D1 (Defendant 1) might've negligently injured P. P falls to the pavement, and bleeds. D1 panics, and runs away. D1 is a billionaire.
Next, D2 might've negligently injured P too. After perhaps negligently injuring P, D2 drives P to a hospital’s emergency department
("ED")
. D2 is bankrupt. D2's net worth is merely $900.The ED's lone overworked doctor, D3, might've negligently injured P too. 9 hours after being admitted to the ED, P dies.
Discuss merely all parties’ tortious liability. Ignore — do NOT discuss — damages.
D1 shall try to argue that D2 and D3 broke the chain of causation.

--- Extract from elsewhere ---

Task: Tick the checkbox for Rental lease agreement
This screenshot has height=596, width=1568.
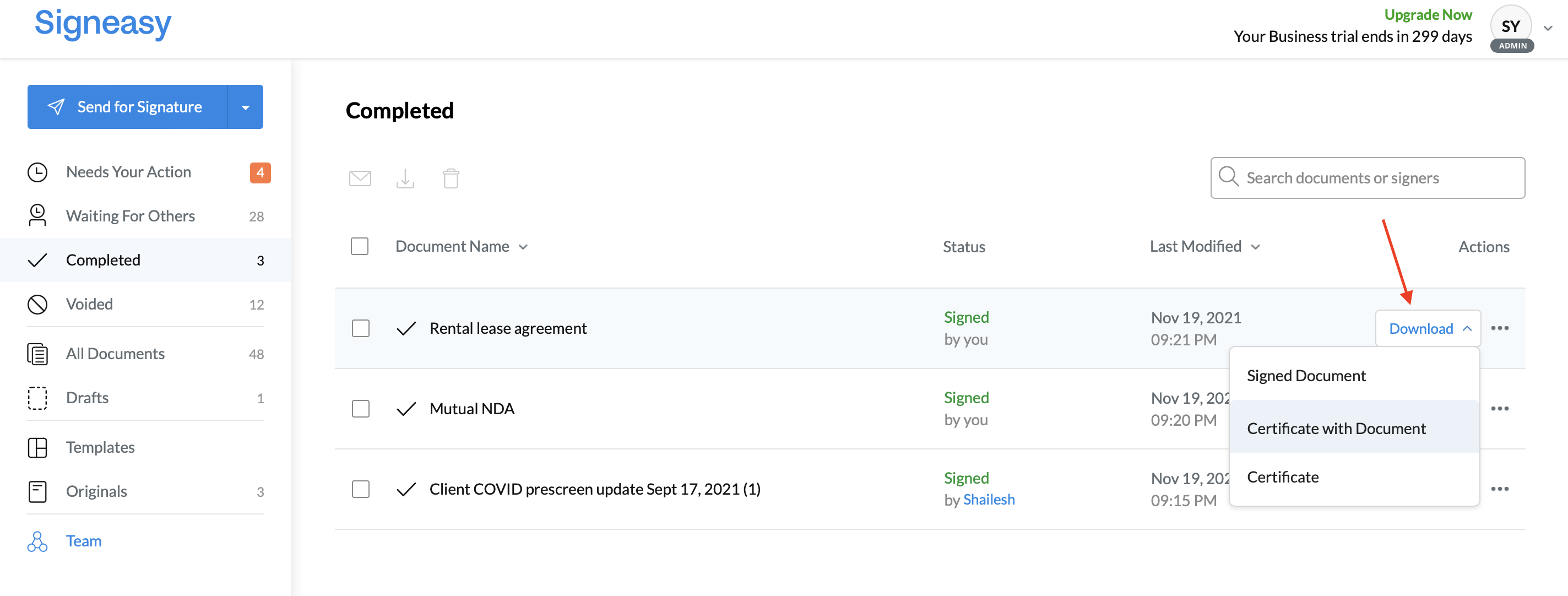Action: [360, 328]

D2 shall try to argue that D3 broke the chain of causation. Obviously D1's argument differs from D2's — because D1 antedated 2 potential intervening acts, but D2 antedated merely 1 potential intervening act.
But wouldn't D1's argument that D3 broke the chain of causation, be the exact same as D2's argument that D3 broke the chain of causation? If not, why not?
In other words, imagine that D1 wrote his Statement of Defence before D2. After deleting all of D1's paragraphs on D3 and changing D1 to D2, can't D2 just copy and paste D1's Statement of Defence?